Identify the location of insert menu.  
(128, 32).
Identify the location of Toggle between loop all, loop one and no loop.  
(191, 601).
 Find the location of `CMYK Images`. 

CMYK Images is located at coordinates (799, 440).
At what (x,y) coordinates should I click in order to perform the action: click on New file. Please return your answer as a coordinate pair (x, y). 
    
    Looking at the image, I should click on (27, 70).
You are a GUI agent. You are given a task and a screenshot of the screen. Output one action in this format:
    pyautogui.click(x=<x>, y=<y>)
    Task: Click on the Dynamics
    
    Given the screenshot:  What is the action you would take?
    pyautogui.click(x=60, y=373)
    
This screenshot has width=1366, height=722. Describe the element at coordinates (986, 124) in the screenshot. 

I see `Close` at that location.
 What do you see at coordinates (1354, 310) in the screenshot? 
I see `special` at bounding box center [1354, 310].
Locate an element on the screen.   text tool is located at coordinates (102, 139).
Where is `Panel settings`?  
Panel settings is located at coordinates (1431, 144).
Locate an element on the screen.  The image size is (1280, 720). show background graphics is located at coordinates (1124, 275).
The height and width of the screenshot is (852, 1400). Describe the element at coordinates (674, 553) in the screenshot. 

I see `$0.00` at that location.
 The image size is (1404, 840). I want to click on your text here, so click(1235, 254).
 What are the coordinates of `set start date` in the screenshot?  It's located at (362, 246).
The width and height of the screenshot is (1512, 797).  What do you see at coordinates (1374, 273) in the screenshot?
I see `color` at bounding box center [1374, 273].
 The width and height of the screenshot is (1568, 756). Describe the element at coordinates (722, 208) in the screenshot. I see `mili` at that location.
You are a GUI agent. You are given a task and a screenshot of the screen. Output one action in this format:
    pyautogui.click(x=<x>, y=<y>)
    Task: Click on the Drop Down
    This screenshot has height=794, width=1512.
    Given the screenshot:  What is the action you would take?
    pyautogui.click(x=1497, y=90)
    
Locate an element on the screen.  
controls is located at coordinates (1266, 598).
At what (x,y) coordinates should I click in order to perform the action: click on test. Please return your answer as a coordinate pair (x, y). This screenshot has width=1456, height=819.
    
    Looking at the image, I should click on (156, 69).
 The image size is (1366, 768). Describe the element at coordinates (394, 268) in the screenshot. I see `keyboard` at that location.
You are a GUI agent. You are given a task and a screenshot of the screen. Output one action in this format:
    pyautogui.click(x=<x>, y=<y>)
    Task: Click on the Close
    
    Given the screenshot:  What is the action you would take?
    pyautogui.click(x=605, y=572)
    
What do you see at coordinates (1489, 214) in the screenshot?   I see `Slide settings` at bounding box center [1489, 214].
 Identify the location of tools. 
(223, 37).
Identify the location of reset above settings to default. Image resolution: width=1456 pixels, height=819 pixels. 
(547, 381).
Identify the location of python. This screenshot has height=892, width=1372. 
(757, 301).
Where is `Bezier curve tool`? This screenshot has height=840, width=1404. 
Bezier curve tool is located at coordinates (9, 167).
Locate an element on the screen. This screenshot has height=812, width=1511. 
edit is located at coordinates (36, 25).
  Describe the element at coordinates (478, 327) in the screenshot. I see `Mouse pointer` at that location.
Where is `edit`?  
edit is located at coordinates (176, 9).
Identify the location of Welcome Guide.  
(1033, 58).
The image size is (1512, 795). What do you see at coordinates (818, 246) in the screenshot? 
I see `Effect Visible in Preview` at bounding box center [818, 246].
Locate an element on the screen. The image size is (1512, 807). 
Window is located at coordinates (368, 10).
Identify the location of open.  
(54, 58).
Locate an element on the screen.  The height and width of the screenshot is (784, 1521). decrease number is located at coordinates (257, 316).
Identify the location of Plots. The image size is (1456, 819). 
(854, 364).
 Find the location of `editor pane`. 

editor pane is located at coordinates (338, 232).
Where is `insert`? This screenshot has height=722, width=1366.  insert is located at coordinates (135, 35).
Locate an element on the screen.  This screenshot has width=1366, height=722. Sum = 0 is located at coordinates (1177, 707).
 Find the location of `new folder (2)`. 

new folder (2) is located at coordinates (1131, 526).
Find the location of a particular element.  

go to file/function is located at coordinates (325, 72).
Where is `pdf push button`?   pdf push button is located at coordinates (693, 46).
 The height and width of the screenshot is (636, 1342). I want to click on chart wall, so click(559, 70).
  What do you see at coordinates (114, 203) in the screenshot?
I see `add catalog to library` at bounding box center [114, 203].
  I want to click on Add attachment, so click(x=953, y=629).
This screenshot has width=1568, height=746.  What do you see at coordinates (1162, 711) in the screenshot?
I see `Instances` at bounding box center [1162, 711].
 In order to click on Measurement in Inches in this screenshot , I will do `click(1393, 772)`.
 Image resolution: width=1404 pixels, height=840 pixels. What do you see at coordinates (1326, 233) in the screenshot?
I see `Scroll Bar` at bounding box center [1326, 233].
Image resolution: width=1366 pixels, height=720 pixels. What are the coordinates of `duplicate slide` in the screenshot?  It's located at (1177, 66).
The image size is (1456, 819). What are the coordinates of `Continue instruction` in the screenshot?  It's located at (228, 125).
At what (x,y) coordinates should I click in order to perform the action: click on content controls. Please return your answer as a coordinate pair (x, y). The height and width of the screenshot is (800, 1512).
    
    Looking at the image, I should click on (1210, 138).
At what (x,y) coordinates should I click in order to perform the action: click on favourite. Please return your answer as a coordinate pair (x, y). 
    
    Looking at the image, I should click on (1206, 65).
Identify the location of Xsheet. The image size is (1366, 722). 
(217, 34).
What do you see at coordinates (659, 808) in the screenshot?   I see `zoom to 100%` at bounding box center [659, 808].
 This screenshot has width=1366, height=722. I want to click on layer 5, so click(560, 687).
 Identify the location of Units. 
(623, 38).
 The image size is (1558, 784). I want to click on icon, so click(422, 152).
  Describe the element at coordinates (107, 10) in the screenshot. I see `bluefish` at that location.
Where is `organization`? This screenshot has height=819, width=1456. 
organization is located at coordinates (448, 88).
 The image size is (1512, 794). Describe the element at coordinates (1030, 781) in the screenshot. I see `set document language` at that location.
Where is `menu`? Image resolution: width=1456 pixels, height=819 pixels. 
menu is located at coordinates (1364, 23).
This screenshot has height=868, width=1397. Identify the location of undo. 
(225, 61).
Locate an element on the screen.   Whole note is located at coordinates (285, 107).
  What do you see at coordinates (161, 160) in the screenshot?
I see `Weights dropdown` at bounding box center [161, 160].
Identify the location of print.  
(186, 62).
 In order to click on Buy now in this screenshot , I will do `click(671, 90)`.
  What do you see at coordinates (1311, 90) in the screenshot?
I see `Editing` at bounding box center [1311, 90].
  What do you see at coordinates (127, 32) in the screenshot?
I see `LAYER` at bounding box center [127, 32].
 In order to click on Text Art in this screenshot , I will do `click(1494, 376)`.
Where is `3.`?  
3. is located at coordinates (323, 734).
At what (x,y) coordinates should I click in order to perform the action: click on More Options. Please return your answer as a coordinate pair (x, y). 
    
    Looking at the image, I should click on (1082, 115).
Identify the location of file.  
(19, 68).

---

Lay out every line of the records above as a Markdown table with the columns Row and Text, numbering each row and leaving out blank lines.

| Row | Text |
|---|---|
| 1 | Identify the location of insert menu.   |
| 2 | (128, 32). |
| 3 | Identify the location of Toggle between loop all, loop one and no loop.   |
| 4 | (191, 601). |
| 5 |  Find the location of `CMYK Images`.  |
| 6 | CMYK Images is located at coordinates (799, 440). |
| 7 | At what (x,y) coordinates should I click in order to perform the action: click on New file. Please return your answer as a coordinate pair (x, y).  |
| 8 |     Looking at the image, I should click on (27, 70). |
| 9 | You are a GUI agent. You are given a task and a screenshot of the screen. Output one action in this format: |
| 10 |     pyautogui.click(x=<x>, y=<y>) |
| 11 |     Task: Click on the Dynamics |
| 12 |     Given the screenshot:  What is the action you would take? |
| 13 |     pyautogui.click(x=60, y=373) |
| 14 | This screenshot has width=1366, height=722. Describe the element at coordinates (986, 124) in the screenshot.  |
| 15 | I see `Close` at that location. |
| 16 |  What do you see at coordinates (1354, 310) in the screenshot?  |
| 17 | I see `special` at bounding box center [1354, 310]. |
| 18 | Locate an element on the screen.   text tool is located at coordinates (102, 139). |
| 19 | Where is `Panel settings`?   |
| 20 | Panel settings is located at coordinates (1431, 144). |
| 21 | Locate an element on the screen.  The image size is (1280, 720). show background graphics is located at coordinates (1124, 275). |
| 22 | The height and width of the screenshot is (852, 1400). Describe the element at coordinates (674, 553) in the screenshot.  |
| 23 | I see `$0.00` at that location. |
| 24 |  The image size is (1404, 840). I want to click on your text here, so click(1235, 254). |
| 25 |  What are the coordinates of `set start date` in the screenshot?  It's located at (362, 246). |
| 26 | The width and height of the screenshot is (1512, 797).  What do you see at coordinates (1374, 273) in the screenshot? |
| 27 | I see `color` at bounding box center [1374, 273]. |
| 28 |  The width and height of the screenshot is (1568, 756). Describe the element at coordinates (722, 208) in the screenshot. I see `mili` at that location. |
| 29 | You are a GUI agent. You are given a task and a screenshot of the screen. Output one action in this format: |
| 30 |     pyautogui.click(x=<x>, y=<y>) |
| 31 |     Task: Click on the Drop Down |
| 32 |     This screenshot has height=794, width=1512. |
| 33 |     Given the screenshot:  What is the action you would take? |
| 34 |     pyautogui.click(x=1497, y=90) |
| 35 | Locate an element on the screen.   |
| 36 | controls is located at coordinates (1266, 598). |
| 37 | At what (x,y) coordinates should I click in order to perform the action: click on test. Please return your answer as a coordinate pair (x, y). This screenshot has width=1456, height=819. |
| 38 |     Looking at the image, I should click on (156, 69). |
| 39 |  The image size is (1366, 768). Describe the element at coordinates (394, 268) in the screenshot. I see `keyboard` at that location. |
| 40 | You are a GUI agent. You are given a task and a screenshot of the screen. Output one action in this format: |
| 41 |     pyautogui.click(x=<x>, y=<y>) |
| 42 |     Task: Click on the Close |
| 43 |     Given the screenshot:  What is the action you would take? |
| 44 |     pyautogui.click(x=605, y=572) |
| 45 | What do you see at coordinates (1489, 214) in the screenshot?   I see `Slide settings` at bounding box center [1489, 214]. |
| 46 |  Identify the location of tools.  |
| 47 | (223, 37). |
| 48 | Identify the location of reset above settings to default. Image resolution: width=1456 pixels, height=819 pixels.  |
| 49 | (547, 381). |
| 50 | Identify the location of python. This screenshot has height=892, width=1372.  |
| 51 | (757, 301). |
| 52 | Where is `Bezier curve tool`? This screenshot has height=840, width=1404.  |
| 53 | Bezier curve tool is located at coordinates (9, 167). |
| 54 | Locate an element on the screen. This screenshot has height=812, width=1511.  |
| 55 | edit is located at coordinates (36, 25). |
| 56 |   Describe the element at coordinates (478, 327) in the screenshot. I see `Mouse pointer` at that location. |
| 57 | Where is `edit`?   |
| 58 | edit is located at coordinates (176, 9). |
| 59 | Identify the location of Welcome Guide.   |
| 60 | (1033, 58). |
| 61 | The image size is (1512, 795). What do you see at coordinates (818, 246) in the screenshot?  |
| 62 | I see `Effect Visible in Preview` at bounding box center [818, 246]. |
| 63 | Locate an element on the screen. The image size is (1512, 807).  |
| 64 | Window is located at coordinates (368, 10). |
| 65 | Identify the location of open.   |
| 66 | (54, 58). |
| 67 | Locate an element on the screen.  The height and width of the screenshot is (784, 1521). decrease number is located at coordinates (257, 316). |
| 68 | Identify the location of Plots. The image size is (1456, 819).  |
| 69 | (854, 364). |
| 70 |  Find the location of `editor pane`.  |
| 71 | editor pane is located at coordinates (338, 232). |
| 72 | Where is `insert`? This screenshot has height=722, width=1366.  insert is located at coordinates (135, 35). |
| 73 | Locate an element on the screen.  This screenshot has width=1366, height=722. Sum = 0 is located at coordinates (1177, 707). |
| 74 |  Find the location of `new folder (2)`.  |
| 75 | new folder (2) is located at coordinates (1131, 526). |
| 76 | Find the location of a particular element.   |
| 77 | go to file/function is located at coordinates (325, 72). |
| 78 | Where is `pdf push button`?   pdf push button is located at coordinates (693, 46). |
| 79 |  The height and width of the screenshot is (636, 1342). I want to click on chart wall, so click(559, 70). |
| 80 |   What do you see at coordinates (114, 203) in the screenshot? |
| 81 | I see `add catalog to library` at bounding box center [114, 203]. |
| 82 |   I want to click on Add attachment, so click(x=953, y=629). |
| 83 | This screenshot has width=1568, height=746.  What do you see at coordinates (1162, 711) in the screenshot? |
| 84 | I see `Instances` at bounding box center [1162, 711]. |
| 85 |  In order to click on Measurement in Inches in this screenshot , I will do `click(1393, 772)`. |
| 86 |  Image resolution: width=1404 pixels, height=840 pixels. What do you see at coordinates (1326, 233) in the screenshot? |
| 87 | I see `Scroll Bar` at bounding box center [1326, 233]. |
| 88 | Image resolution: width=1366 pixels, height=720 pixels. What are the coordinates of `duplicate slide` in the screenshot?  It's located at (1177, 66). |
| 89 | The image size is (1456, 819). What are the coordinates of `Continue instruction` in the screenshot?  It's located at (228, 125). |
| 90 | At what (x,y) coordinates should I click in order to perform the action: click on content controls. Please return your answer as a coordinate pair (x, y). The height and width of the screenshot is (800, 1512). |
| 91 |     Looking at the image, I should click on (1210, 138). |
| 92 | At what (x,y) coordinates should I click in order to perform the action: click on favourite. Please return your answer as a coordinate pair (x, y).  |
| 93 |     Looking at the image, I should click on (1206, 65). |
| 94 | Identify the location of Xsheet. The image size is (1366, 722).  |
| 95 | (217, 34). |
| 96 | What do you see at coordinates (659, 808) in the screenshot?   I see `zoom to 100%` at bounding box center [659, 808]. |
| 97 |  This screenshot has width=1366, height=722. I want to click on layer 5, so click(560, 687). |
| 98 |  Identify the location of Units.  |
| 99 | (623, 38). |
| 100 |  The image size is (1558, 784). I want to click on icon, so click(422, 152). |
| 101 |   Describe the element at coordinates (107, 10) in the screenshot. I see `bluefish` at that location. |
| 102 | Where is `organization`? This screenshot has height=819, width=1456.  |
| 103 | organization is located at coordinates (448, 88). |
| 104 |  The image size is (1512, 794). Describe the element at coordinates (1030, 781) in the screenshot. I see `set document language` at that location. |
| 105 | Where is `menu`? Image resolution: width=1456 pixels, height=819 pixels.  |
| 106 | menu is located at coordinates (1364, 23). |
| 107 | This screenshot has height=868, width=1397. Identify the location of undo.  |
| 108 | (225, 61). |
| 109 | Locate an element on the screen.   Whole note is located at coordinates (285, 107). |
| 110 |   What do you see at coordinates (161, 160) in the screenshot? |
| 111 | I see `Weights dropdown` at bounding box center [161, 160]. |
| 112 | Identify the location of print.   |
| 113 | (186, 62). |
| 114 |  In order to click on Buy now in this screenshot , I will do `click(671, 90)`. |
| 115 |   What do you see at coordinates (1311, 90) in the screenshot? |
| 116 | I see `Editing` at bounding box center [1311, 90]. |
| 117 |   What do you see at coordinates (127, 32) in the screenshot? |
| 118 | I see `LAYER` at bounding box center [127, 32]. |
| 119 |  In order to click on Text Art in this screenshot , I will do `click(1494, 376)`. |
| 120 | Where is `3.`?   |
| 121 | 3. is located at coordinates (323, 734). |
| 122 | At what (x,y) coordinates should I click in order to perform the action: click on More Options. Please return your answer as a coordinate pair (x, y).  |
| 123 |     Looking at the image, I should click on (1082, 115). |
| 124 | Identify the location of file.   |
| 125 | (19, 68). |